Could you set down, exactly as they stand, only the lines from the one containing "Instruction: Open the Music headphones tile" through the end of the listing?

Start of DATA PROVIDED

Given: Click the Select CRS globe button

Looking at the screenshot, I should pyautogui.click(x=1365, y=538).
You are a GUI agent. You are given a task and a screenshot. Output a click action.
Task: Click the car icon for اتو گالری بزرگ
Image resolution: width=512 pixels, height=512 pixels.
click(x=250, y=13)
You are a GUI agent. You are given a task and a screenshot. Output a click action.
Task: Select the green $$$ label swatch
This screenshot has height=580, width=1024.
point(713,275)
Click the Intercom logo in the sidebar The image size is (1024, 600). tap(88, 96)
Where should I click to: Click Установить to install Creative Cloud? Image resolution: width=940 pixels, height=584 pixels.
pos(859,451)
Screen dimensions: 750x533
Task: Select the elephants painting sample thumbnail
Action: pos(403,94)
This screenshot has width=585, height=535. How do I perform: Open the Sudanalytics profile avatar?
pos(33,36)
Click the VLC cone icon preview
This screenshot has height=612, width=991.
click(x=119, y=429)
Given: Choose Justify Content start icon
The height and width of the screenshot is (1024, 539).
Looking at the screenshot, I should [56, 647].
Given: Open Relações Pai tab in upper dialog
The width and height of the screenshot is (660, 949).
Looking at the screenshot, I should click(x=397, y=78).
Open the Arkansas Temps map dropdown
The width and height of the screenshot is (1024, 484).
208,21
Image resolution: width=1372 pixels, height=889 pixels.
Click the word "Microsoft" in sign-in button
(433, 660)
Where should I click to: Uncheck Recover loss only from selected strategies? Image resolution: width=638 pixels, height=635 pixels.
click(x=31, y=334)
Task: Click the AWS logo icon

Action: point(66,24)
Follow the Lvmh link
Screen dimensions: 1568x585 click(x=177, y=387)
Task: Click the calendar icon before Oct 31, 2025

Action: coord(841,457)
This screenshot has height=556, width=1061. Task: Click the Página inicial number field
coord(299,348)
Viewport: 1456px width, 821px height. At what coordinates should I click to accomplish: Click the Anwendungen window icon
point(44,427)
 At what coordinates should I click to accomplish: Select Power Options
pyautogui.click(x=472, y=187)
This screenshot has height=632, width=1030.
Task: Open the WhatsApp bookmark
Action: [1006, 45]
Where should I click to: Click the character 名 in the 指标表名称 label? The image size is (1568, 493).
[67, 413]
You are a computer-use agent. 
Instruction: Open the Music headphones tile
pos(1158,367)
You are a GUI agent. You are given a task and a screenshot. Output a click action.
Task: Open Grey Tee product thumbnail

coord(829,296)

End of DATA PROVIDED

• **EXERCISE SOLUTION**:
Instruction: Open the Music headphones tile
pos(1158,367)
You are a GUI agent. You are given a task and a screenshot. Output a click action.
Task: Open Grey Tee product thumbnail

coord(829,296)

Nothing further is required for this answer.